Es schüttet ohne Unterlaß. Seit nunmehr drei Tagen am Stück. Der regenentwöhnte Bay Area-Anrainer kennt darauf nur eine angemessene Reaktion: PANIK!
Auf dem Weg zur Arbeit heute früh wurde die Verkehrsdurchsage mit den Worten eingeleitet “this is a lousy* day to drive yourself to work” und dauerte fast 10 Minuten. Nicht, weil viel mehr Autos unterwegs waren als an trockenen Tagen oder wegen der vielen Unfälle; die kamen zwar auch vor, aber eigentlich ging es nur um überflutete Fahrspuren, eine, zwei, drei von zwei, drei, vier möglichen und dementsprechend fürchterlich langen Staus. Es wird allerhöchste Zeit, daß Toni sich endlich zur Machtergreifung durchringt und Autobahnbau, STVO sowie Verkehrserziehung mit verpflichtender Fahrschule und -prüfung einführt. Androhen täte er es schon lange genug…
Wir sind seit einem Jahr in unserem neuen Büro und das ist tatsächlich der erste ernstzunehmende Regen seit dem Einzug. Und was haben wir davon? Einen Wasserschaden.

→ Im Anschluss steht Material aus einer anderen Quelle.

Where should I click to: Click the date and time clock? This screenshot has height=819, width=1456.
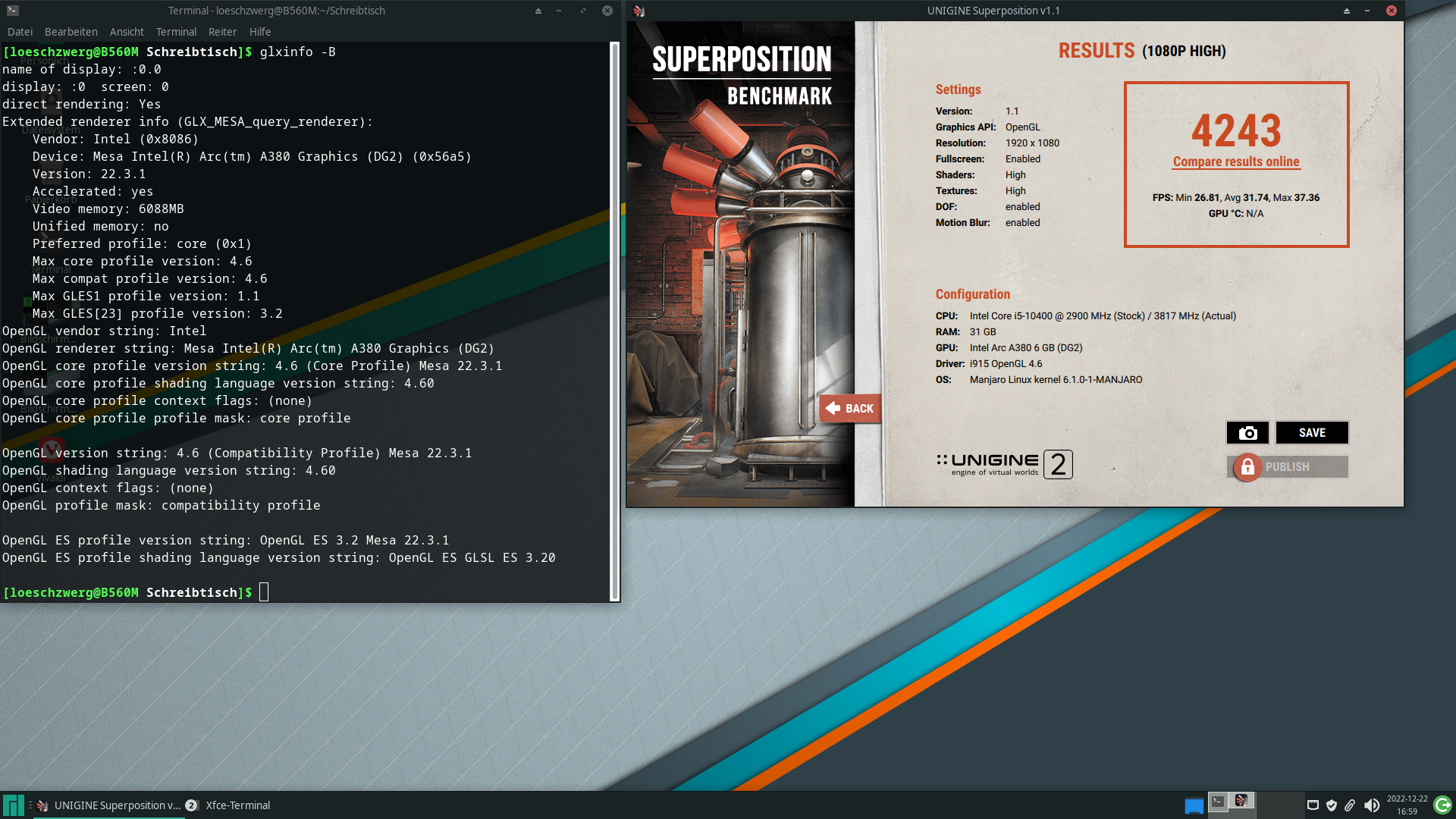[1407, 805]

Unter der langen Fensterfront sammeln sich Pfützen und die eilends herbeigerufenen Fachmänner haben herausgefunden, daß das Gebäudefundament nicht ganz dicht ist. Als wir vorhin nach Hause aufbrachen, war ein ganzer Trupp Gebäudetrockner schon dabei, Wasser in riesige Eimer abzusaugen, Teppichfliesen- und leisten abzutragen und Trockenbläser aufzustellen. Wenn die erst mal zwei Wochen gelaufen seien, dann sei bestimmt alles wieder gut. Ich kenne das noch von einem Wasserschaden drei Stockwerke über meiner alten Münchner Wohnung. Der Lärm ist gräußlich und ich habe mir ausbedungen, daß wir wenigstens tagsüber in Ruhe arbeiten wollen. Wenn die nachts Krach machen, ist mir das herzlich wurscht. An der eigentlichen Ursache, dem Fundament, könne nur gearbeitet werden, wenn der Regen irgendwann einmal wieder nachlasse. Und ob das je nochmal passiert? Deppenhaufen!
Aber was beschwere ich mich übers Büro? In meiner Garage habe ich auch schon wieder große Lachen stehen. Wer immer diesen Bau geplant hat, hat dem Wasser eine wunderbare Rampe mit eingeplant. Weil der Briefkasten ein Schlitz in der Garagentür ist und der Briefträger heute das Postbündel mit Gewalt reingedrückt haben muß, streute es unter Umgehung des dafür angebrachten Sammelkörbchens direkt auf den Boden und hängt jetzt zum Trocknen auf der Leine im warmen Bad. Da haben die vielen vielen Nachrückerameisen was zum Lesen, während sie vom frisch nachgelegten Combat-Gel naschen.
Eigentlich ist eine Regensaison um diese Jahreszeit hier nicht ungewöhnlich, aber es scheint, daß wir hier nach dieser langen Dürreperiode mit Wasser vom Himmel wirklich nicht mehr umgehen können. Wenn der große Hof um den Mond und die dicken schweren schwarzen Wolken eine Indikation sind, geht das noch eine Weile so weiter mit dem nassen Wetter. Auweiah!
*Läuse haben weder im Englischen noch im Deutschen eine gute Reputation.